(269d) The Effect of N-Glycosylation on Biophysical Properties of an Anthrax Toxin Bioscavenger
AIChE Annual Meeting
2016
2016 AIChE Annual Meeting
Food, Pharmaceutical & Bioengineering Division
Advances in Protein Expression and Post-Translational Modification Platforms
Tuesday, November 15, 2016 - 9:24am to 9:42am
Glycoprotein based therapeutics have significantly expanded due to their outstanding potential for the treatment of multiple diseases in recent decades. However, protein pharmaceuticals display a series of fundamental physiochemical instability problems during their production, purification and storage that can adversely impact their final therapeutic efficacies. In general, glycans have an effect on increasing the overall stability of glycoproteins, because N-glycosylation is one of the most common posttranslational modifications to occur in protein biosynthesis. Manipulation of the glycosylation parameters through glycoengineering either in vitro or in vivo methods could become a promising approach to improve the stability of protein pharmaceuticals. Molecular farming of tobacco plants provides a viable option over traditional microbial and mammalian cell culture technologies for production of recombinant glycoproteins. However, the effect of N-glycosylation on the stability of Fc-fusion proteins is poorly understood, therefore current work is focused on the production, purification and stability of differentially glycosylated recombinant anthrax toxin receptor Fc fusion protein (CMG2-Fc).
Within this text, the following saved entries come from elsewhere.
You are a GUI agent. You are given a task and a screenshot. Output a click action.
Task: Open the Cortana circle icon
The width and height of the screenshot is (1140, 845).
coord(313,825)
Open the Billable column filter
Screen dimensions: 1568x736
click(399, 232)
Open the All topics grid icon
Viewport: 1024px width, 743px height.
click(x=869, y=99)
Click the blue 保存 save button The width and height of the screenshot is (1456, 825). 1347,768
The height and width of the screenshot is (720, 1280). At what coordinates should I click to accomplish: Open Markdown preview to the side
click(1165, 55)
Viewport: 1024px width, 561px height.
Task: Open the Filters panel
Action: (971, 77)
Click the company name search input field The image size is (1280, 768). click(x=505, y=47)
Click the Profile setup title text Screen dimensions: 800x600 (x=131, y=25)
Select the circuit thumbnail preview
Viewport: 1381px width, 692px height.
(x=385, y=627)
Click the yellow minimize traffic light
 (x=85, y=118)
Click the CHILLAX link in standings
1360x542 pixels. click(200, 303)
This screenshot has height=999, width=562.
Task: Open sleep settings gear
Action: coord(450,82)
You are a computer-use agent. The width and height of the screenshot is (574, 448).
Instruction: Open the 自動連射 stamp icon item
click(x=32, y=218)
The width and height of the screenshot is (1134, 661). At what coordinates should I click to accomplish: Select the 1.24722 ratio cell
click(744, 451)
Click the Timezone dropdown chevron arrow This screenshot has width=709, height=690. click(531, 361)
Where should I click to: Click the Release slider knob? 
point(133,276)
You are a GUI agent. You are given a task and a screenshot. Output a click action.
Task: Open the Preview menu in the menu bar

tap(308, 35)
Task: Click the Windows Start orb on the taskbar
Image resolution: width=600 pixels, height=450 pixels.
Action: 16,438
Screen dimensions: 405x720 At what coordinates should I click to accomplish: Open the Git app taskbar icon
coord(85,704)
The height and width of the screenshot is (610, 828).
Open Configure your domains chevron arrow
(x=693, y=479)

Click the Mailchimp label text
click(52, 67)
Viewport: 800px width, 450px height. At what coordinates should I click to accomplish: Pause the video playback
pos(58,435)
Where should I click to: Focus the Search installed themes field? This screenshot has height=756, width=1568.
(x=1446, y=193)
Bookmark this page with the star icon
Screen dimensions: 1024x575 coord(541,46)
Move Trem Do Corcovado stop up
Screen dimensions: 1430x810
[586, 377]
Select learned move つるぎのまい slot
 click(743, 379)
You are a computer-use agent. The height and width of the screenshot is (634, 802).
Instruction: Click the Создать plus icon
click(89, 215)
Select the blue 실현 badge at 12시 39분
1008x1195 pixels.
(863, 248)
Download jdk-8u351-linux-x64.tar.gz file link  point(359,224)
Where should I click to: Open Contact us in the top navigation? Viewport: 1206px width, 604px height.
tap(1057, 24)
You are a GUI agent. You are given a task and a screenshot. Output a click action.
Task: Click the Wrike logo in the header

This chimeric fusion protein, designed to protect against the deadly anthrax toxins, is composed of the von Willebrand factor A (VWA) domain of human capillary morphogenesis 2 (CMG2), an effective anthrax toxin receptor, and the Fc region of human immunoglobulin G (IgG). In this work Agrobacterium tumefaciens harboring genes for three N-glycosylated variants of CMG2-Fc (Aglycosylated, ER-retained and Apo-targeted) under the control of a constitutive CaMV 35S promoter are delivered into Nicotiana benthamiana plants via vacuum agroinfiltration. A viral RNA gene silencing suppressor (P19) is co-expressed to improve CMG2-Fc protein production. Purification of target protein molecule from the leafy biomass was achieved by Protein A affinity chromatography. The purity and quantity of the target protein was assessed using SDS-PAGE, western blot, ELISA and MS/MS. Site specific glycoform analyses were performed using UPLC system coupled to a triple quadrupole mass spectrometer. Biophysical properties of the differentially glycosylated CMG2-Fc protein variants are assessed, including thermal stability, aggregation, and secondary structure. Finally, anthrax toxin binding efficacy of the CMG2-Fc protein variants are evaluated.